§ **WORK TO COMPLETE**
Pictures should be omitted; restate word for word the lines from the one holding "The image size is (661, 1433)." through the last line of the entries below.

§ **RECORDS**
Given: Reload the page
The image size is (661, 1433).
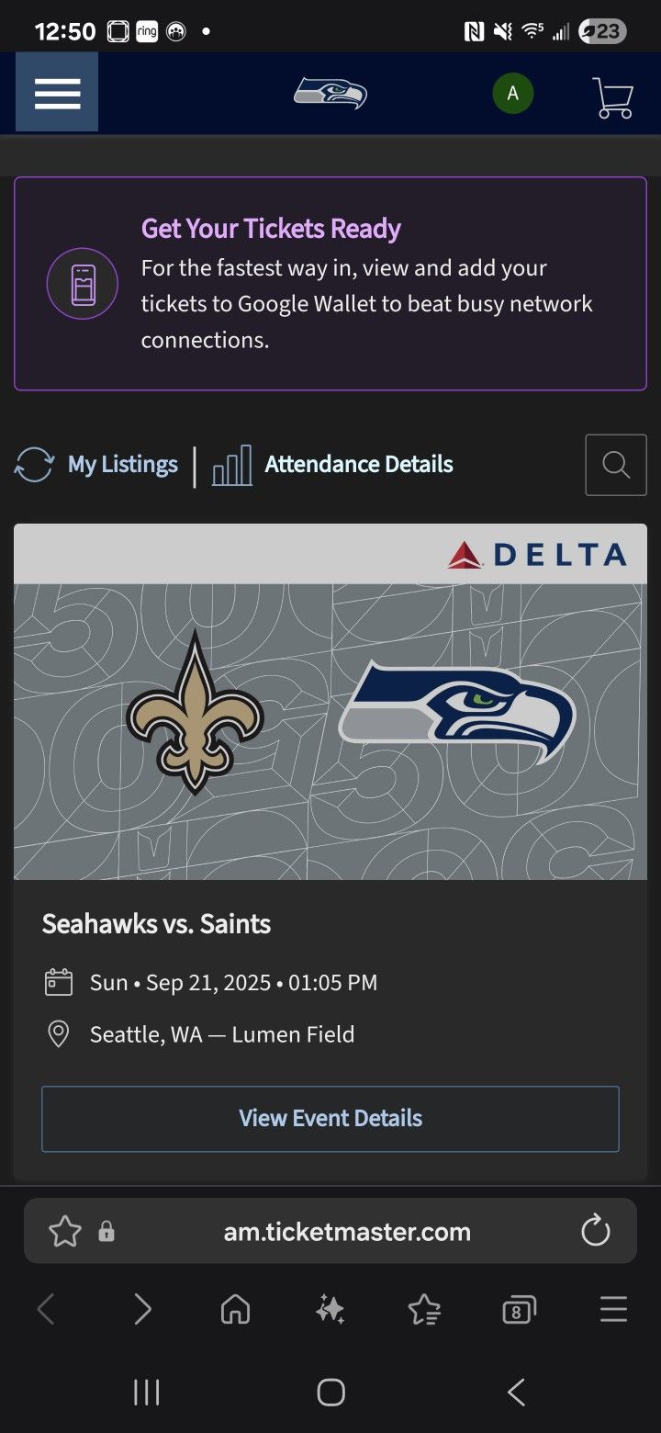Looking at the screenshot, I should coord(596,1231).
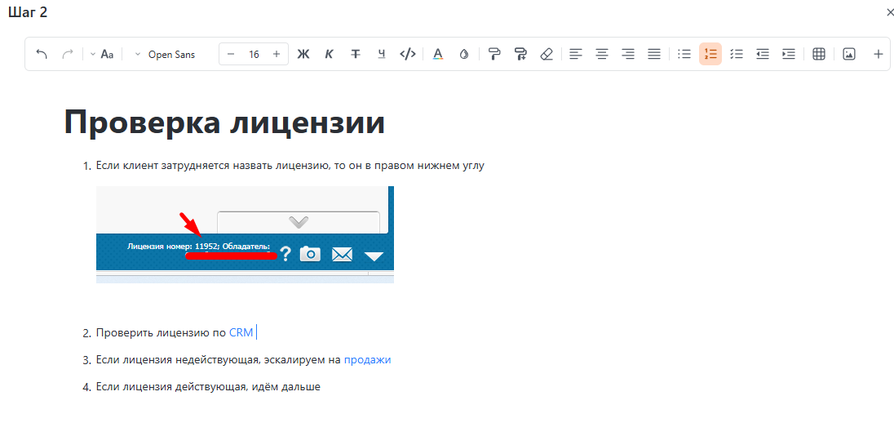Toggle italic formatting (К)
894x445 pixels.
(330, 55)
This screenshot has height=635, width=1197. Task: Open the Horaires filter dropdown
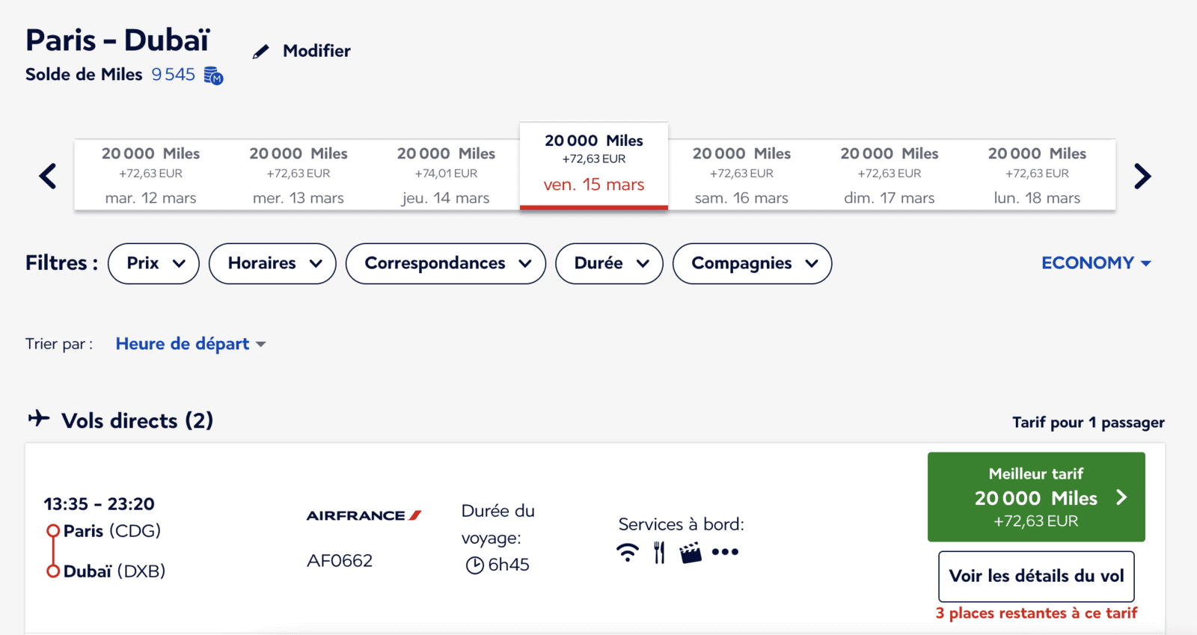[272, 263]
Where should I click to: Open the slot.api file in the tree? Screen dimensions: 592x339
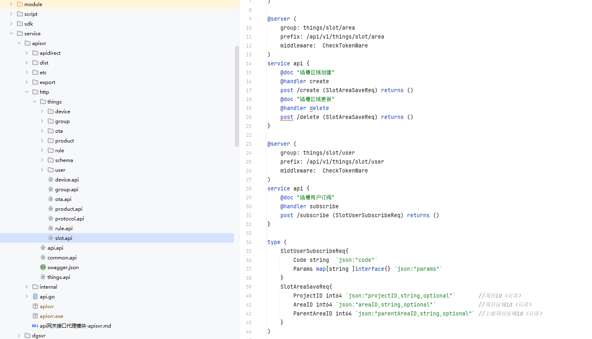click(63, 238)
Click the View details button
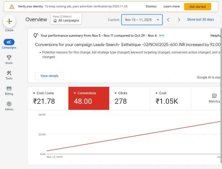Viewport: 222px width, 169px height. pos(49,76)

§ **PROBLEM SOLUTION**
The image size is (661, 1433).
Looking at the screenshot, I should coord(596,1231).
Toggle italic formatting (К)
894x445 pixels.
(330, 55)
This screenshot has height=635, width=1197. Task: Open the Horaires filter dropdown
[272, 263]
Where should I click to: Open the slot.api file in the tree? Screen dimensions: 592x339
click(63, 238)
Click the View details button
Viewport: 222px width, 169px height. pos(49,76)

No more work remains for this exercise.